競技中止でも…二人きりの選手宣誓 来年の国体、舞台は海へ

アオコが発生し、緑色に濁った競技会場=9日午後2時30分、市貝町塩田

 第77回国民体育大会「いちご一会とちぎ国体」会期前競技のオープンウオータースイミング(OWS)の中止が決まり、静かに撤収作業が進む塩田調整池。山あいの池畔に国体を心待ちにしていた2人の声が響いた。

 「支えてくれた人たちに感謝し、日頃の練習の成果を発揮して存分に泳ぎ切ることを誓います」-。

 本県代表の伊原大翔(いはらひろと)(日光市東原中)と福田円(ふくだまどか)(宇都宮市晃陽中)。10日の開始式では声をそろえて選手宣誓をする予定だった。

 中止の報告を受け、肩を落とす2人に鈴木賢二(すずきけんじ)監督(今市スイミングスクール)が優しく促した。「せっかく練習してきたんだ。2人だけでもやろう」。
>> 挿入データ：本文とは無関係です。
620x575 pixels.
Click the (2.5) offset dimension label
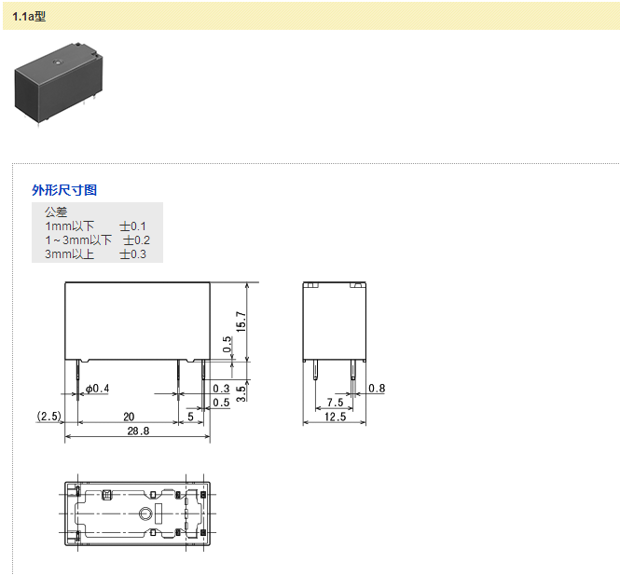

式典用に特設された台上から、本番と同様に思いを込めた。

 雨上がりの空を映す池に向けて、二人きりの選手宣誓。たまたま居合わせた岡山県チーム関係者が拍手をくれた。

 来年の鹿児島国体OWSの会場は屋久島の一湊(いっそう)海水浴場。「屋久島に行きます」と気持ちを新たにした2人に、「次に向けてまた練習しようね」と鈴木監督。重ねてきた努力は、美しい海できっと報われる。